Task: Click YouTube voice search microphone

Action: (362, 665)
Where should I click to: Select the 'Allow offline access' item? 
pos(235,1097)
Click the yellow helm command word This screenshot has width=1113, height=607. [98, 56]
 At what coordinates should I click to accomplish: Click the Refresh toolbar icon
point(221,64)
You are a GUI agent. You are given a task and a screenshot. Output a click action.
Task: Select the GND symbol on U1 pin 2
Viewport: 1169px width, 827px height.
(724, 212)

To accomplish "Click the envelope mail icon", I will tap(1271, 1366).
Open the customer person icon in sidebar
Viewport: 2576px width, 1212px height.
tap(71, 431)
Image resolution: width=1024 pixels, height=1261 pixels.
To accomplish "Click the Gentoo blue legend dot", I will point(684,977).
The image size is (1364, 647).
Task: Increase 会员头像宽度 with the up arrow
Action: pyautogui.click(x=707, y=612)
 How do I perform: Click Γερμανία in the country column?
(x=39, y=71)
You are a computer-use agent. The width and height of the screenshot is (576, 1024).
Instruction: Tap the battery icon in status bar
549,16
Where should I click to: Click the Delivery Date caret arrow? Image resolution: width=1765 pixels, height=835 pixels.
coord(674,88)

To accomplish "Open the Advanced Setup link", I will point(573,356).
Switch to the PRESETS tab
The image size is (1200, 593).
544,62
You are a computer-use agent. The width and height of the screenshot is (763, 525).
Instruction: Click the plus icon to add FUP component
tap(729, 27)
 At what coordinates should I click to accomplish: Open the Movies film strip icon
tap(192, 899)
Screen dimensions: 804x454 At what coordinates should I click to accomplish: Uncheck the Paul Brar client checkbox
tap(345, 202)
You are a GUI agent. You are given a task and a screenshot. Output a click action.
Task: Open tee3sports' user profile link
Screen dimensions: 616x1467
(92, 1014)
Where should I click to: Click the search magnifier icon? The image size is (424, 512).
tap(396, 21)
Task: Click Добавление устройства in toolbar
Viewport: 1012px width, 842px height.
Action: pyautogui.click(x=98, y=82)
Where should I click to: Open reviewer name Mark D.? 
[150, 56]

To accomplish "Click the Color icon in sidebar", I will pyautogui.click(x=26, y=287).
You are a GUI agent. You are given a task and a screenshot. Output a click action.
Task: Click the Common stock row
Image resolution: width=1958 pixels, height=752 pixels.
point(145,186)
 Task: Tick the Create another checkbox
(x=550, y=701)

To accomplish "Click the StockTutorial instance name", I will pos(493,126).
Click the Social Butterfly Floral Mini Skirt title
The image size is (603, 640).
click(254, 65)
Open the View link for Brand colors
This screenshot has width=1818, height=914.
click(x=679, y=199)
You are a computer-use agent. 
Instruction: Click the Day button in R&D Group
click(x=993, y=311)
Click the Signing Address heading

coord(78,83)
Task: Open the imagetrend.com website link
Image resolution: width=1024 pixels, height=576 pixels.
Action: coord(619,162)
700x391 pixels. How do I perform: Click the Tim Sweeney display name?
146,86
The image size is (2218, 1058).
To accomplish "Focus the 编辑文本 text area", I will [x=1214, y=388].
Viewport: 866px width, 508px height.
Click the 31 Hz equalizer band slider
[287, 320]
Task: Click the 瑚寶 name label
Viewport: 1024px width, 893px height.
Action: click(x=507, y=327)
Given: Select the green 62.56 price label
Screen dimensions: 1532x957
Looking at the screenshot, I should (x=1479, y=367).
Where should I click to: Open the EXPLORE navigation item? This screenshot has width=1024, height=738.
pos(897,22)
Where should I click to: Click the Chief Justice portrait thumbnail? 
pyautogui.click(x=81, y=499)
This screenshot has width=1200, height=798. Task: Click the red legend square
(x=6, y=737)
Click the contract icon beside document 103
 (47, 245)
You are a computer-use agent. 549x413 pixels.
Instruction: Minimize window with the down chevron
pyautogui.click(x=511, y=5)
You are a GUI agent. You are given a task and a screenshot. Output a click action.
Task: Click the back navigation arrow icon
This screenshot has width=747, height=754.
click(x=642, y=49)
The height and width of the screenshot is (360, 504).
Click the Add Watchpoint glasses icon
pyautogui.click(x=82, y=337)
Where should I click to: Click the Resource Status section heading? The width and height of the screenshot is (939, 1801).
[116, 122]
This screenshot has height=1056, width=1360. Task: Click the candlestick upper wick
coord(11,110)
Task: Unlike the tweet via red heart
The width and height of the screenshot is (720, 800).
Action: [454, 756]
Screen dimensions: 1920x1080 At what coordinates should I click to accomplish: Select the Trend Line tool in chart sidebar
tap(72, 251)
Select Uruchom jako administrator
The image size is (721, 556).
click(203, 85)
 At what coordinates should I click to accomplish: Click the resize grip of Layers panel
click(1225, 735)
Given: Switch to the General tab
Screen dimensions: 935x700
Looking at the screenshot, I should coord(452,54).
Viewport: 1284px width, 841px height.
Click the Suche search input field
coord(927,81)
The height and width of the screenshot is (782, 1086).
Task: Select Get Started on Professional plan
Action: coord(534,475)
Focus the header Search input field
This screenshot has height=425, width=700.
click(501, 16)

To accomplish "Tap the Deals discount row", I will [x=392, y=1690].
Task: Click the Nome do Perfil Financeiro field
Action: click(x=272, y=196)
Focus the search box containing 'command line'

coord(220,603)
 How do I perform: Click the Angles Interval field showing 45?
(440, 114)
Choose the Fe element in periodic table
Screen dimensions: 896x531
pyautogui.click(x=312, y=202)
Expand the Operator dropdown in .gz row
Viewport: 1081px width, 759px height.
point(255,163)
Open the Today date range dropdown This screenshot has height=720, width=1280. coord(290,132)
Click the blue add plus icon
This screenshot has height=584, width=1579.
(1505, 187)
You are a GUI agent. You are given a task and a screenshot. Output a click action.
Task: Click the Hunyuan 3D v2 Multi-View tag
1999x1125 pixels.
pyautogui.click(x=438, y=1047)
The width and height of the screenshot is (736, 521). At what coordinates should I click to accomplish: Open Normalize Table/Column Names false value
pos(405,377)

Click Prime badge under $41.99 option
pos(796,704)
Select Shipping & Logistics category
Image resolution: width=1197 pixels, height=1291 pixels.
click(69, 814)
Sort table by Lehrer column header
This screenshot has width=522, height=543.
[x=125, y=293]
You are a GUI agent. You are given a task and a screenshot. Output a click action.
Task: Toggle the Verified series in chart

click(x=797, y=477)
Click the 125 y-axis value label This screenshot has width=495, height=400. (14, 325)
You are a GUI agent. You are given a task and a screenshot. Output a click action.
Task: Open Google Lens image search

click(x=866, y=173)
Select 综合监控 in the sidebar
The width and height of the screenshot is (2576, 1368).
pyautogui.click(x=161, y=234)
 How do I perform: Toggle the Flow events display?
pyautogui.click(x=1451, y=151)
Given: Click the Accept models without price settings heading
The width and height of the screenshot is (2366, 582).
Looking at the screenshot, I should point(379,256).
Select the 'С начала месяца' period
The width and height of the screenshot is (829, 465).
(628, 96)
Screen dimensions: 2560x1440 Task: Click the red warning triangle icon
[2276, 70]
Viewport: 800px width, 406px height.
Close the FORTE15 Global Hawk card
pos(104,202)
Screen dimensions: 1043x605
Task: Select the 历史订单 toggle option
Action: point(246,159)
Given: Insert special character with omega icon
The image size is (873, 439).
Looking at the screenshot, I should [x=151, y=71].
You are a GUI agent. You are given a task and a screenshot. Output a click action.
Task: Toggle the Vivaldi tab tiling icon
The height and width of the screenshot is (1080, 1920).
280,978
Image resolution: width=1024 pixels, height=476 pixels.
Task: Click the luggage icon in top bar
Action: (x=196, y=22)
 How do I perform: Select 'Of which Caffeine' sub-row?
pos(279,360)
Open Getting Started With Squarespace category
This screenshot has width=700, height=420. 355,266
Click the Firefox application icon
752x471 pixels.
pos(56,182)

--- --- ---

### What needs to be done
Render all of the material above as a Markdown table with two columns, Row and Line. Give each non-blank line its own row, numbered in sequence, and omit blank lines.

### Solution to this task
| Row | Line |
|---|---|
| 1 | Task: Click YouTube voice search microphone |
| 2 | Action: (362, 665) |
| 3 | Where should I click to: Select the 'Allow offline access' item?  |
| 4 | pos(235,1097) |
| 5 | Click the yellow helm command word This screenshot has width=1113, height=607. [98, 56] |
| 6 |  At what coordinates should I click to accomplish: Click the Refresh toolbar icon |
| 7 | point(221,64) |
| 8 | You are a GUI agent. You are given a task and a screenshot. Output a click action. |
| 9 | Task: Select the GND symbol on U1 pin 2 |
| 10 | Viewport: 1169px width, 827px height. |
| 11 | (724, 212) |
| 12 | To accomplish "Click the envelope mail icon", I will tap(1271, 1366). |
| 13 | Open the customer person icon in sidebar |
| 14 | Viewport: 2576px width, 1212px height. |
| 15 | tap(71, 431) |
| 16 | Image resolution: width=1024 pixels, height=1261 pixels. |
| 17 | To accomplish "Click the Gentoo blue legend dot", I will point(684,977). |
| 18 | The image size is (1364, 647). |
| 19 | Task: Increase 会员头像宽度 with the up arrow |
| 20 | Action: pyautogui.click(x=707, y=612) |
| 21 |  How do I perform: Click Γερμανία in the country column? |
| 22 | (x=39, y=71) |
| 23 | You are a computer-use agent. The width and height of the screenshot is (576, 1024). |
| 24 | Instruction: Tap the battery icon in status bar |
| 25 | 549,16 |
| 26 | Where should I click to: Click the Delivery Date caret arrow? Image resolution: width=1765 pixels, height=835 pixels. |
| 27 | coord(674,88) |
| 28 | To accomplish "Open the Advanced Setup link", I will point(573,356). |
| 29 | Switch to the PRESETS tab |
| 30 | The image size is (1200, 593). |
| 31 | 544,62 |
| 32 | You are a computer-use agent. The width and height of the screenshot is (763, 525). |
| 33 | Instruction: Click the plus icon to add FUP component |
| 34 | tap(729, 27) |
| 35 |  At what coordinates should I click to accomplish: Open the Movies film strip icon |
| 36 | tap(192, 899) |
| 37 | Screen dimensions: 804x454 At what coordinates should I click to accomplish: Uncheck the Paul Brar client checkbox |
| 38 | tap(345, 202) |
| 39 | You are a GUI agent. You are given a task and a screenshot. Output a click action. |
| 40 | Task: Open tee3sports' user profile link |
| 41 | Screen dimensions: 616x1467 |
| 42 | (92, 1014) |
| 43 | Where should I click to: Click the search magnifier icon? The image size is (424, 512). |
| 44 | tap(396, 21) |
| 45 | Task: Click Добавление устройства in toolbar |
| 46 | Viewport: 1012px width, 842px height. |
| 47 | Action: pyautogui.click(x=98, y=82) |
| 48 | Where should I click to: Open reviewer name Mark D.?  |
| 49 | [150, 56] |
| 50 | To accomplish "Click the Color icon in sidebar", I will pyautogui.click(x=26, y=287). |
| 51 | You are a GUI agent. You are given a task and a screenshot. Output a click action. |
| 52 | Task: Click the Common stock row |
| 53 | Image resolution: width=1958 pixels, height=752 pixels. |
| 54 | point(145,186) |
| 55 |  Task: Tick the Create another checkbox |
| 56 | (x=550, y=701) |
| 57 | To accomplish "Click the StockTutorial instance name", I will pos(493,126). |
| 58 | Click the Social Butterfly Floral Mini Skirt title |
| 59 | The image size is (603, 640). |
| 60 | click(254, 65) |
| 61 | Open the View link for Brand colors |
| 62 | This screenshot has width=1818, height=914. |
| 63 | click(x=679, y=199) |
| 64 | You are a computer-use agent.  |
| 65 | Instruction: Click the Day button in R&D Group |
| 66 | click(x=993, y=311) |
| 67 | Click the Signing Address heading |
| 68 | coord(78,83) |
| 69 | Task: Open the imagetrend.com website link |
| 70 | Image resolution: width=1024 pixels, height=576 pixels. |
| 71 | Action: coord(619,162) |
| 72 | 700x391 pixels. How do I perform: Click the Tim Sweeney display name? |
| 73 | 146,86 |
| 74 | The image size is (2218, 1058). |
| 75 | To accomplish "Focus the 编辑文本 text area", I will [x=1214, y=388]. |
| 76 | Viewport: 866px width, 508px height. |
| 77 | Click the 31 Hz equalizer band slider |
| 78 | [287, 320] |
| 79 | Task: Click the 瑚寶 name label |
| 80 | Viewport: 1024px width, 893px height. |
| 81 | Action: click(x=507, y=327) |
| 82 | Given: Select the green 62.56 price label |
| 83 | Screen dimensions: 1532x957 |
| 84 | Looking at the screenshot, I should (x=1479, y=367). |
| 85 | Where should I click to: Open the EXPLORE navigation item? This screenshot has width=1024, height=738. |
| 86 | pos(897,22) |
| 87 | Where should I click to: Click the Chief Justice portrait thumbnail?  |
| 88 | pyautogui.click(x=81, y=499) |
| 89 | This screenshot has width=1200, height=798. Task: Click the red legend square |
| 90 | (x=6, y=737) |
| 91 | Click the contract icon beside document 103 |
| 92 |  (47, 245) |
| 93 | You are a computer-use agent. 549x413 pixels. |
| 94 | Instruction: Minimize window with the down chevron |
| 95 | pyautogui.click(x=511, y=5) |
| 96 | You are a GUI agent. You are given a task and a screenshot. Output a click action. |
| 97 | Task: Click the back navigation arrow icon |
| 98 | This screenshot has width=747, height=754. |
| 99 | click(x=642, y=49) |
| 100 | The height and width of the screenshot is (360, 504). |
| 101 | Click the Add Watchpoint glasses icon |
| 102 | pyautogui.click(x=82, y=337) |
| 103 | Where should I click to: Click the Resource Status section heading? The width and height of the screenshot is (939, 1801). |
| 104 | [116, 122] |
| 105 | This screenshot has height=1056, width=1360. Task: Click the candlestick upper wick |
| 106 | coord(11,110) |
| 107 | Task: Unlike the tweet via red heart |
| 108 | The width and height of the screenshot is (720, 800). |
| 109 | Action: [454, 756] |
| 110 | Screen dimensions: 1920x1080 At what coordinates should I click to accomplish: Select the Trend Line tool in chart sidebar |
| 111 | tap(72, 251) |
| 112 | Select Uruchom jako administrator |
| 113 | The image size is (721, 556). |
| 114 | click(203, 85) |
| 115 |  At what coordinates should I click to accomplish: Click the resize grip of Layers panel |
| 116 | click(1225, 735) |
| 117 | Given: Switch to the General tab |
| 118 | Screen dimensions: 935x700 |
| 119 | Looking at the screenshot, I should coord(452,54). |
| 120 | Viewport: 1284px width, 841px height. |
| 121 | Click the Suche search input field |
| 122 | coord(927,81) |
| 123 | The height and width of the screenshot is (782, 1086). |
| 124 | Task: Select Get Started on Professional plan |
| 125 | Action: coord(534,475) |
| 126 | Focus the header Search input field |
| 127 | This screenshot has height=425, width=700. |
| 128 | click(501, 16) |
| 129 | To accomplish "Tap the Deals discount row", I will [x=392, y=1690]. |
| 130 | Task: Click the Nome do Perfil Financeiro field |
| 131 | Action: click(x=272, y=196) |
| 132 | Focus the search box containing 'command line' |
| 133 | coord(220,603) |
| 134 |  How do I perform: Click the Angles Interval field showing 45? |
| 135 | (440, 114) |
| 136 | Choose the Fe element in periodic table |
| 137 | Screen dimensions: 896x531 |
| 138 | pyautogui.click(x=312, y=202) |
| 139 | Expand the Operator dropdown in .gz row |
| 140 | Viewport: 1081px width, 759px height. |
| 141 | point(255,163) |
| 142 | Open the Today date range dropdown This screenshot has height=720, width=1280. coord(290,132) |
| 143 | Click the blue add plus icon |
| 144 | This screenshot has height=584, width=1579. |
| 145 | (1505, 187) |
| 146 | You are a GUI agent. You are given a task and a screenshot. Output a click action. |
| 147 | Task: Click the Hunyuan 3D v2 Multi-View tag |
| 148 | 1999x1125 pixels. |
| 149 | pyautogui.click(x=438, y=1047) |
| 150 | The width and height of the screenshot is (736, 521). At what coordinates should I click to accomplish: Open Normalize Table/Column Names false value |
| 151 | pos(405,377) |
| 152 | Click Prime badge under $41.99 option |
| 153 | pos(796,704) |
| 154 | Select Shipping & Logistics category |
| 155 | Image resolution: width=1197 pixels, height=1291 pixels. |
| 156 | click(69, 814) |
| 157 | Sort table by Lehrer column header |
| 158 | This screenshot has width=522, height=543. |
| 159 | [x=125, y=293] |
| 160 | You are a GUI agent. You are given a task and a screenshot. Output a click action. |
| 161 | Task: Toggle the Verified series in chart |
| 162 | click(x=797, y=477) |
| 163 | Click the 125 y-axis value label This screenshot has width=495, height=400. (14, 325) |
| 164 | You are a GUI agent. You are given a task and a screenshot. Output a click action. |
| 165 | Task: Open Google Lens image search |
| 166 | click(x=866, y=173) |
| 167 | Select 综合监控 in the sidebar |
| 168 | The width and height of the screenshot is (2576, 1368). |
| 169 | pyautogui.click(x=161, y=234) |
| 170 |  How do I perform: Toggle the Flow events display? |
| 171 | pyautogui.click(x=1451, y=151) |
| 172 | Given: Click the Accept models without price settings heading |
| 173 | The width and height of the screenshot is (2366, 582). |
| 174 | Looking at the screenshot, I should point(379,256). |
| 175 | Select the 'С начала месяца' period |
| 176 | The width and height of the screenshot is (829, 465). |
| 177 | (628, 96) |
| 178 | Screen dimensions: 2560x1440 Task: Click the red warning triangle icon |
| 179 | [2276, 70] |
| 180 | Viewport: 800px width, 406px height. |
| 181 | Close the FORTE15 Global Hawk card |
| 182 | pos(104,202) |
| 183 | Screen dimensions: 1043x605 |
| 184 | Task: Select the 历史订单 toggle option |
| 185 | Action: point(246,159) |
| 186 | Given: Insert special character with omega icon |
| 187 | The image size is (873, 439). |
| 188 | Looking at the screenshot, I should [x=151, y=71]. |
| 189 | You are a GUI agent. You are given a task and a screenshot. Output a click action. |
| 190 | Task: Toggle the Vivaldi tab tiling icon |
| 191 | The height and width of the screenshot is (1080, 1920). |
| 192 | 280,978 |
| 193 | Image resolution: width=1024 pixels, height=476 pixels. |
| 194 | Task: Click the luggage icon in top bar |
| 195 | Action: (x=196, y=22) |
| 196 |  How do I perform: Select 'Of which Caffeine' sub-row? |
| 197 | pos(279,360) |
| 198 | Open Getting Started With Squarespace category |
| 199 | This screenshot has width=700, height=420. 355,266 |
| 200 | Click the Firefox application icon |
| 201 | 752x471 pixels. |
| 202 | pos(56,182) |